Picturehouse (company)
American film company founded in 2005
From Wikipedia, the free encyclopedia
Picturehouse is an American independent entertainment company owned by CEO Bob Berney and COO Jeanne R. Berney. Based in Los Angeles, the company specializes in film marketing and distribution, both in the U.S. and internationally. Picturehouse's leadership focuses on theatrical distribution while considering the entire life of a film.[1]
- 2005 (original company)
- 2013 (revived studio)
Company type | Private |
|---|---|
| Industry | Entertainment |
| Founded |
|
| Founders | Bob Berney |
| Defunct | 2008 (original company) |
| Headquarters | Los Angeles, California, U.S. |
Key people | Bob Berney (CEO) Jeanne R. Berney (COO) |
| Parent | Time Warner (2005–2008) |
| Website | picturehouse |
In coverage of the company’s 2013 relaunch, Netflix chief content officer Ted Sarandos described the Berneys as “legendary tastemakers and innovators.”[2] Early collaborators include filmmakers such as Guillermo Del Toro, who wrote in a January 2026 post on X that his Academy Award-winning film Pan's Labyrinth (2006) “exists because of Bob’s faith,” and Christopher Nolan.[3] Nolan’s Memento (2000) was initially rejected by distributors over fears that its non-linear narrative would be confusing for audiences.[4][5][6] After Memento financier Newmarket Films opted to release it themselves, Bob Berney and his young-adult-oriented campaign helped it earn roughly $25 million at the North American box office and launch Nolan’s career.[7][8][9]
Many Picturehouse titles have received critical acclaim, including most recently BAFTA Award nominee Becoming Cousteau (2021), Emmy Award winner The Territory (2022) and the Oscar nominated Porcelain War (2024).
History
Formed by Bob Berney in 2005, Picturehouse was a joint venture created by Time Warner subsidiaries New Line Cinema and HBO Films to acquire, produce and distribute independent films.[10] Berney, who guided the acquisition, marketing and distribution of Christopher Nolan’s Memento, Joel Zwick’s My Big Fat Greek Wedding and Mel Gibson’s The Passion of the Christ, among other notable releases, has run the company from its inception.[11]
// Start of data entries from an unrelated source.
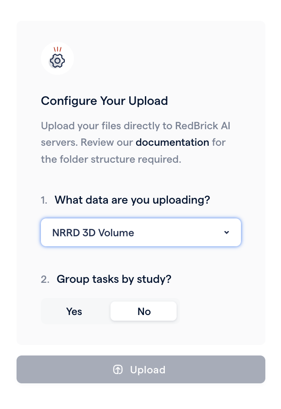Select No for group tasks by study
281x409 pixels.
click(x=144, y=311)
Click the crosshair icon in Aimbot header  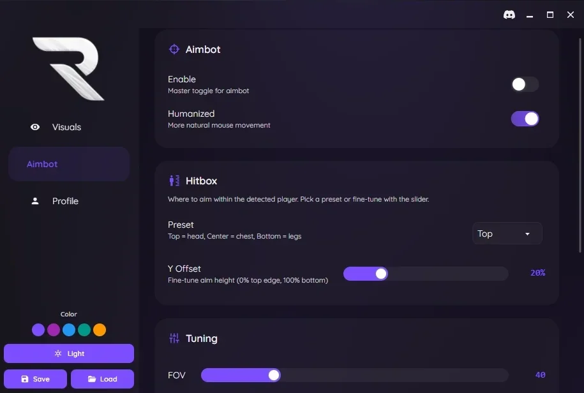tap(174, 49)
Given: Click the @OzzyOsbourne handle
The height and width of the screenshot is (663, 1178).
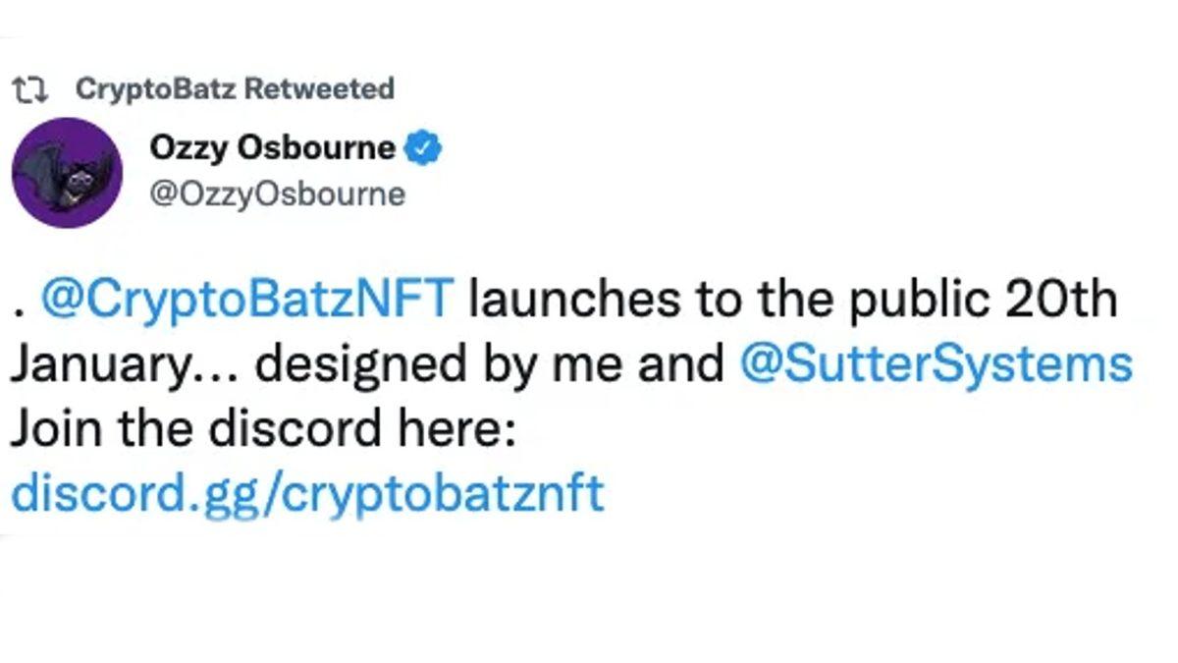Looking at the screenshot, I should coord(277,193).
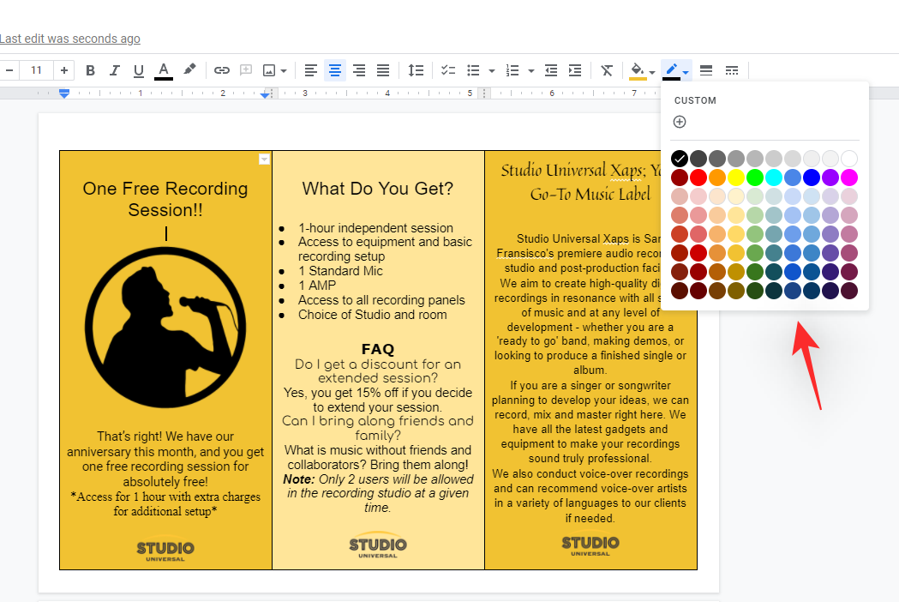
Task: Toggle bold formatting in the toolbar
Action: coord(90,70)
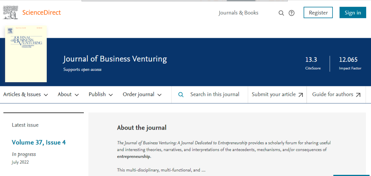
Task: Click the arrow icon beside Guide for authors
Action: pyautogui.click(x=358, y=95)
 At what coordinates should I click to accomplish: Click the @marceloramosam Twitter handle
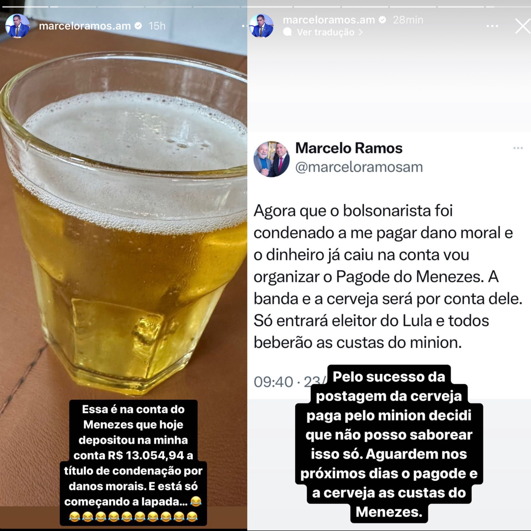[x=359, y=167]
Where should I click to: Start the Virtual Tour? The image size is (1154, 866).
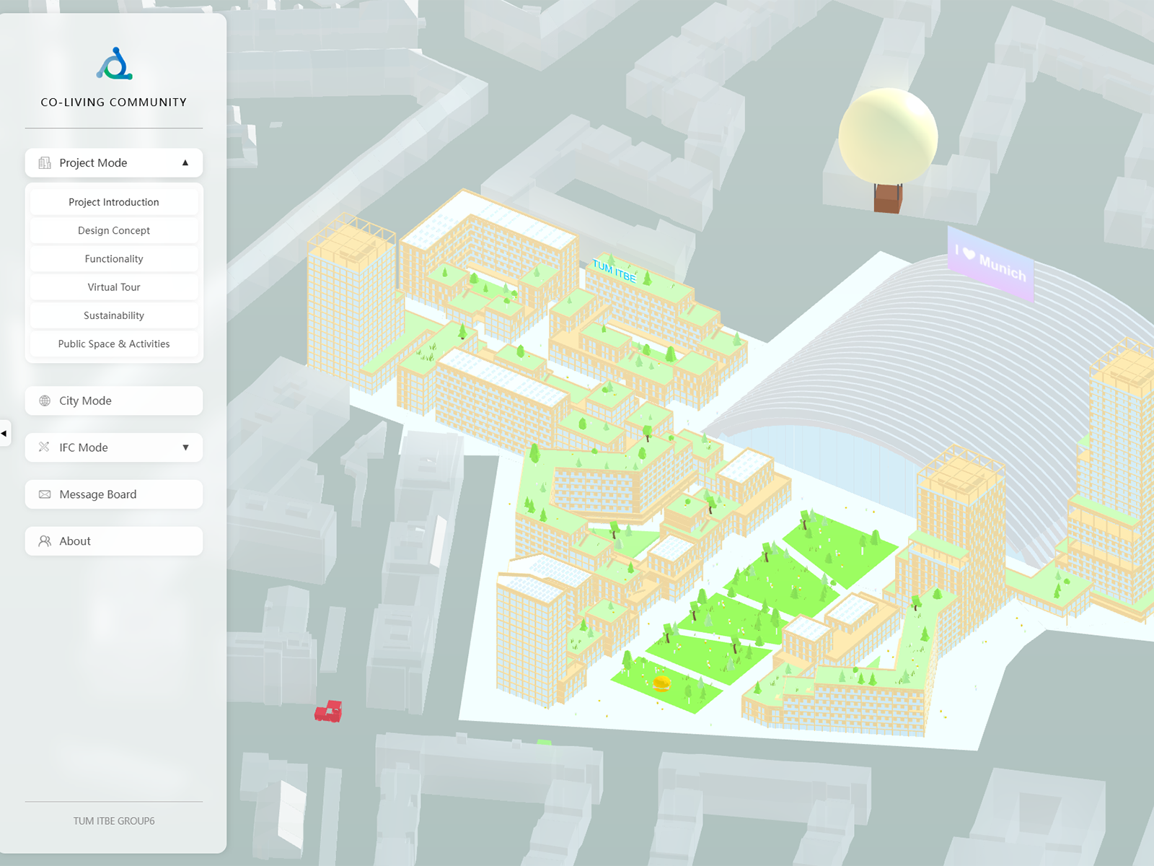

Over the next two years, Picturehouse released features such as Robert Altman's A Prairie Home Companion, starring Meryl Streep and Lily Tomlin; Guillermo del Toro's Pan's Labyrinth, which was acquired at script stage and went on to earn six Academy Award nominations and wins in three categories; La Vie en Rose, which garnered Marion Cotillard an Academy Award for Best Actress;[12] and Sergei Bodrov's Genghis Khan biopic Mongol, a nominee for Best Foreign Language Film.[13]
Time Warner's 2008 consolidation resulted in Warner Bros. exiting the independent business to concentrate on big-budget "tentpole" releases. This prompted the closure of marketing and distribution operations at both New Line Cinema and Picturehouse, costing 70 employees their jobs.[14]
In 2013, Berney and his wife Jeanne acquired the Picturehouse logo and trademark from Warner Bros. and relaunched the label as an independent theatrical distribution company.[15] Initial releases included Adriana Trigiani's Big Stone Gap, starring Ashley Judd; Grammy Award nominee Metallica Through the Never, starring Dane DeHaan; and Adam Wingard’s The Guest, an Independent Spirit Award nominee starring Dan Stevens and Maika Monroe.
In 2020, the company released the faith-based drama Fatima, directed by Marco Pontecorvo and starring Joaquim de Almeida, Goran Visnjic, Harvey Keitel and Sônia Braga.[16] One year later, Picturehouse announced that it would release Becoming Cousteau, a documentary using previously unseen archival footage to chronicle the life and career of the adventurous oceanographer and filmmaker Jacques-Yves Cousteau, who coinvented scuba diving and foretold the impact of pollution on climate change. Directed by Liz Garbus, the film was released on October 22, 2021 and earned a 2022 British Academy Film Award for Best Documentary, in addition to winning Best Science/Nature Documentary at the 2021 Critics’ Choice Documentary Awards.[17][18][19]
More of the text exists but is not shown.